##### Listed entries #####

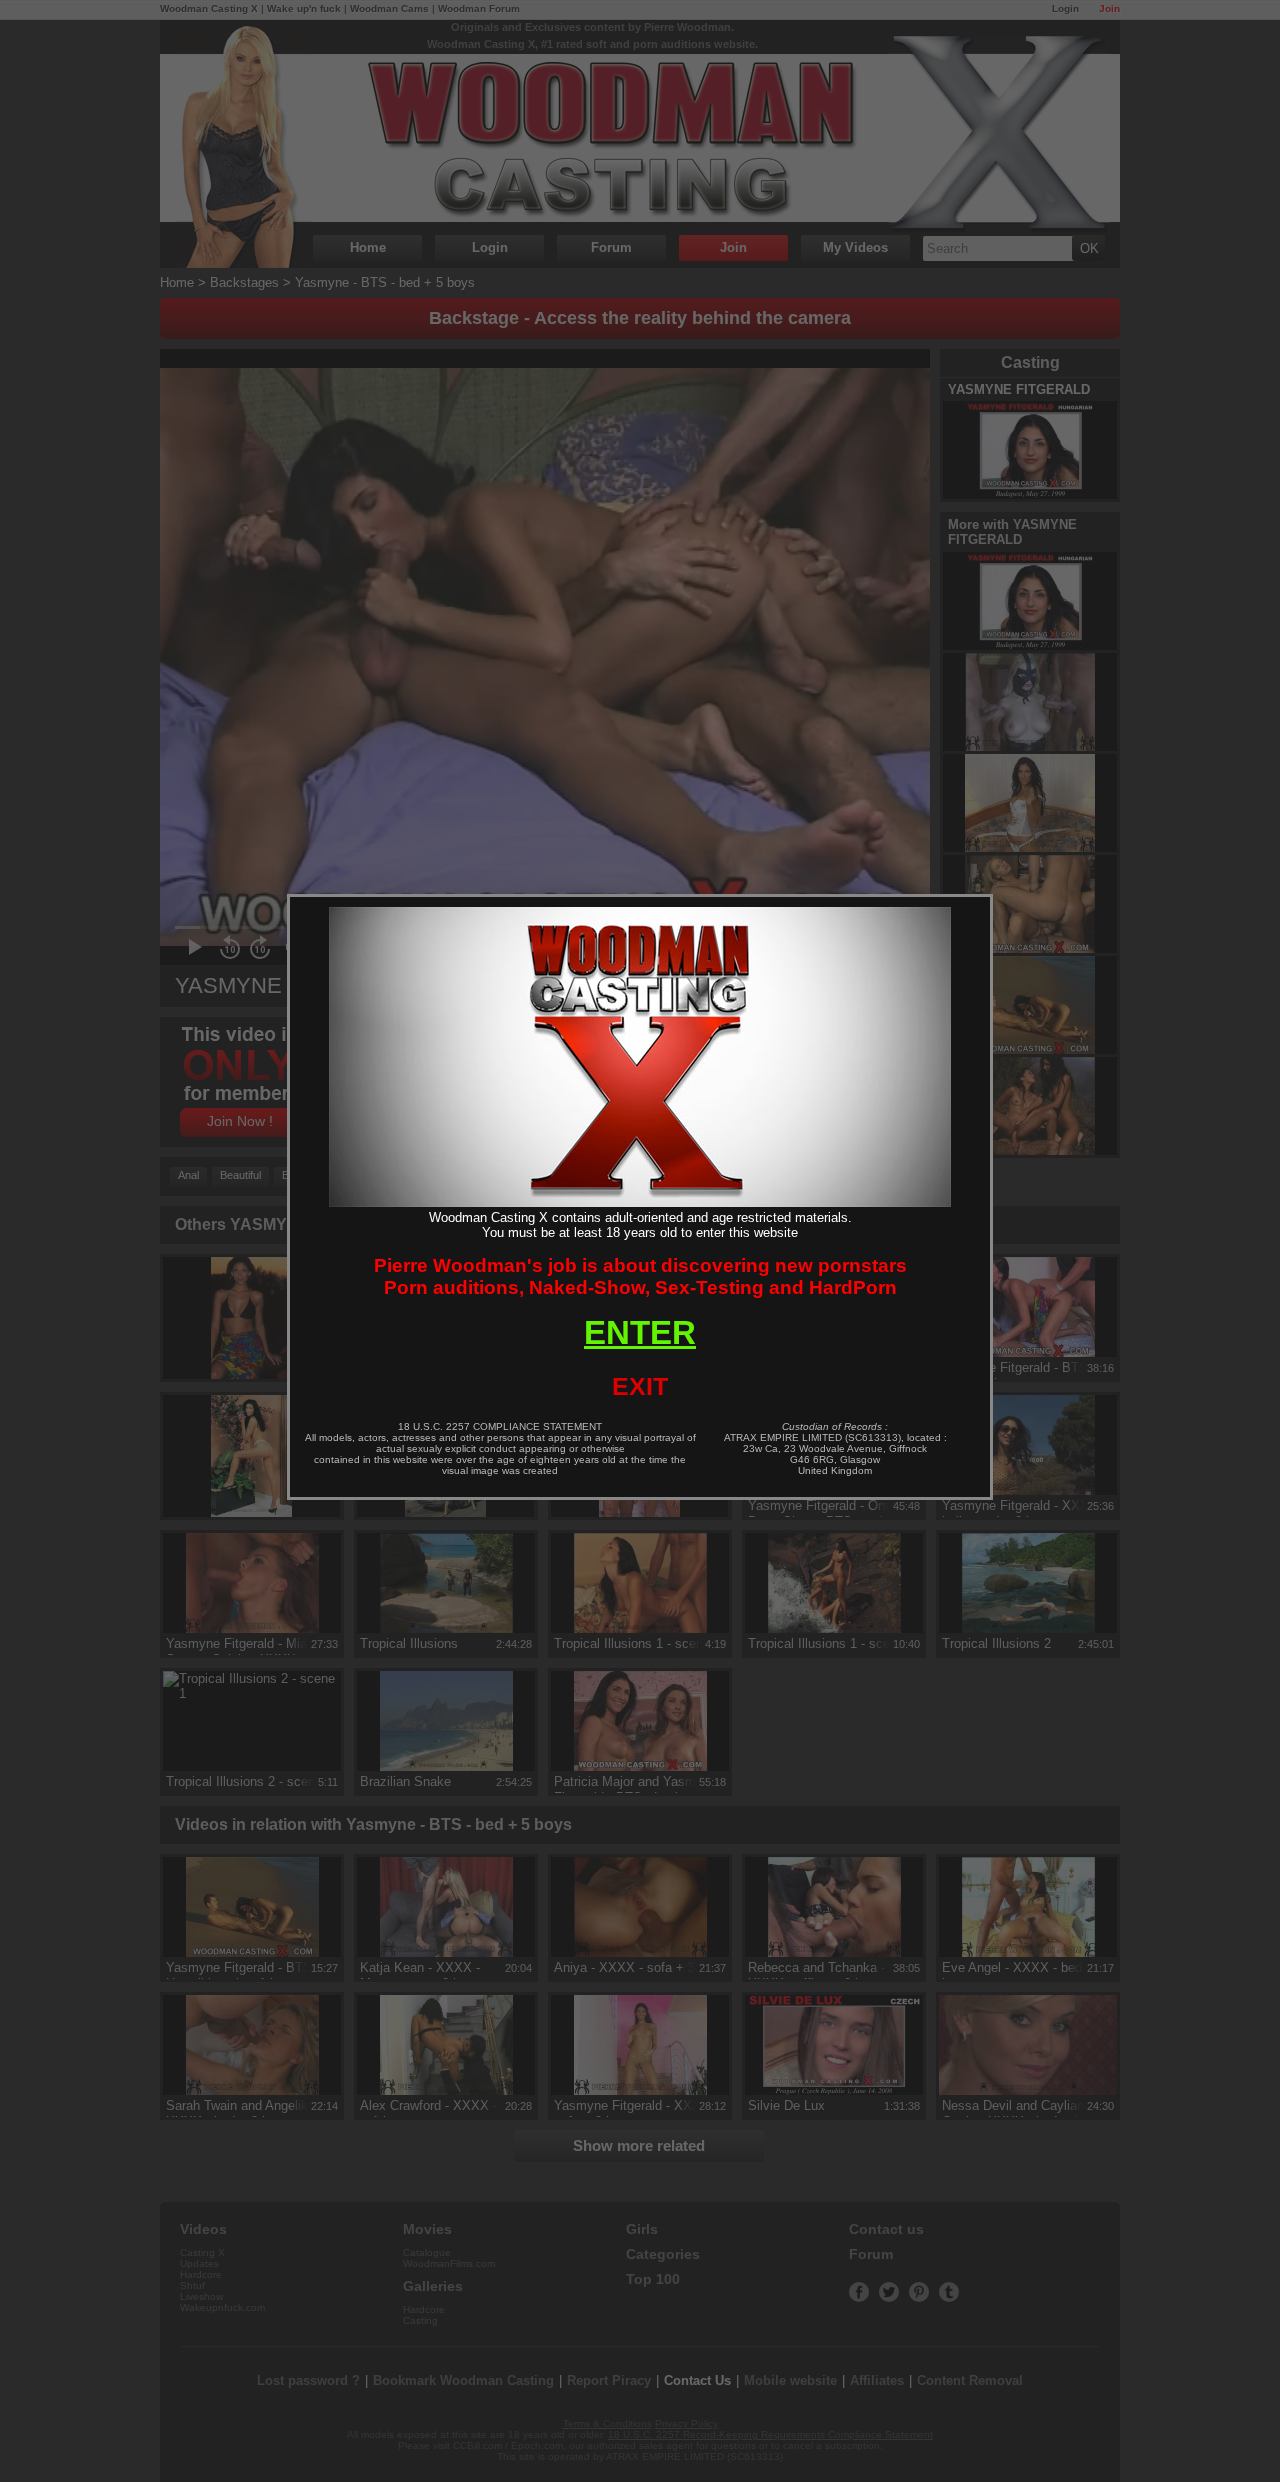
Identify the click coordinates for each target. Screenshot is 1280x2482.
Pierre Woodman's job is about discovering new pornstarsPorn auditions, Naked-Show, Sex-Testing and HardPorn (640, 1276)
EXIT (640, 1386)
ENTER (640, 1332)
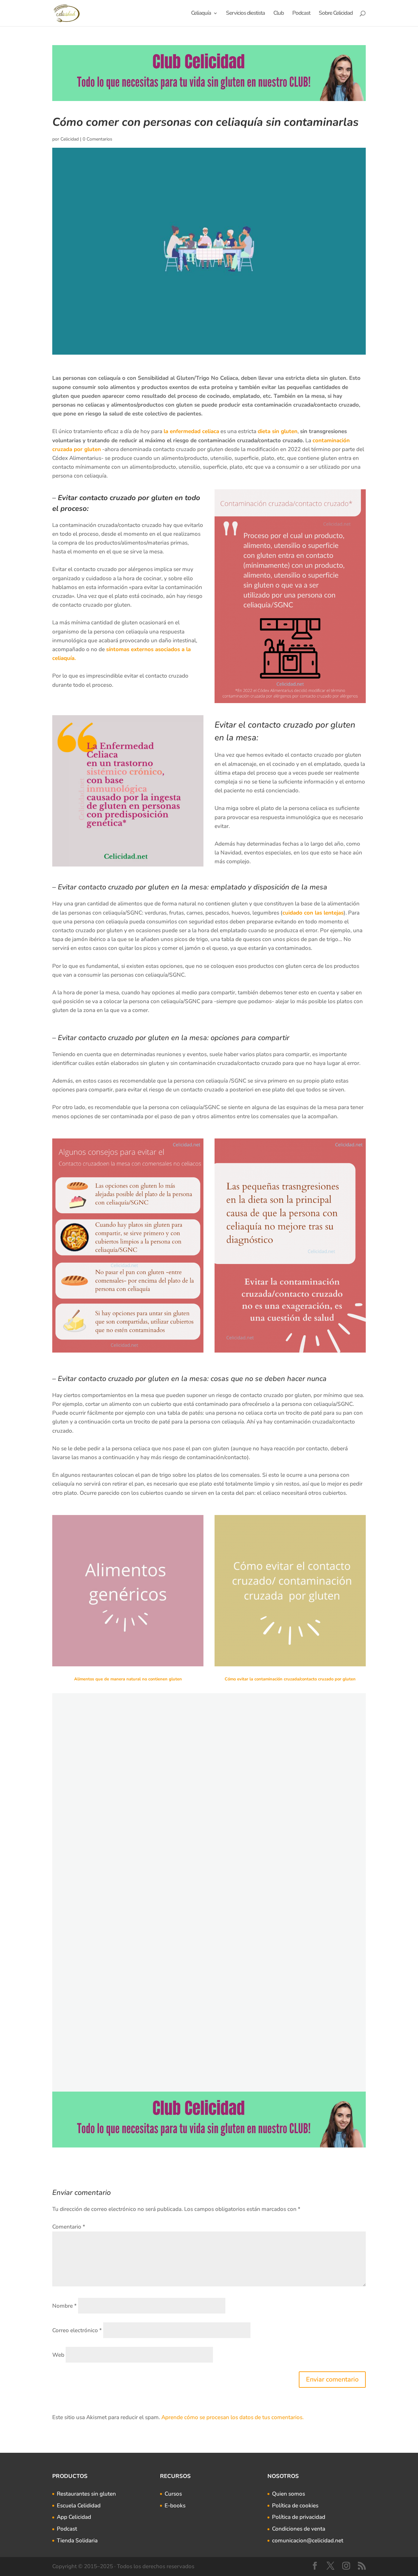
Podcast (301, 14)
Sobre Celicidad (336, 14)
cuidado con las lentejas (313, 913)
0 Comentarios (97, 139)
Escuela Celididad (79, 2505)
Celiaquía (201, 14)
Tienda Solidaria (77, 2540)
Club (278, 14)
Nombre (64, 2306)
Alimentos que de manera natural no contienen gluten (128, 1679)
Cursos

#####

**Your task**
Print the line with "cuidado con las lentejas (313, 913)" and every line after it in the entries above, exactly as written. Leave out all other lines.

**Finished exercise**
cuidado con las lentejas (313, 913)
0 Comentarios (97, 139)
Escuela Celididad (79, 2505)
Celiaquía (201, 14)
Tienda Solidaria (77, 2540)
Club (278, 14)
Nombre (64, 2306)
Alimentos que de manera natural no contienen gluten (128, 1679)
Cursos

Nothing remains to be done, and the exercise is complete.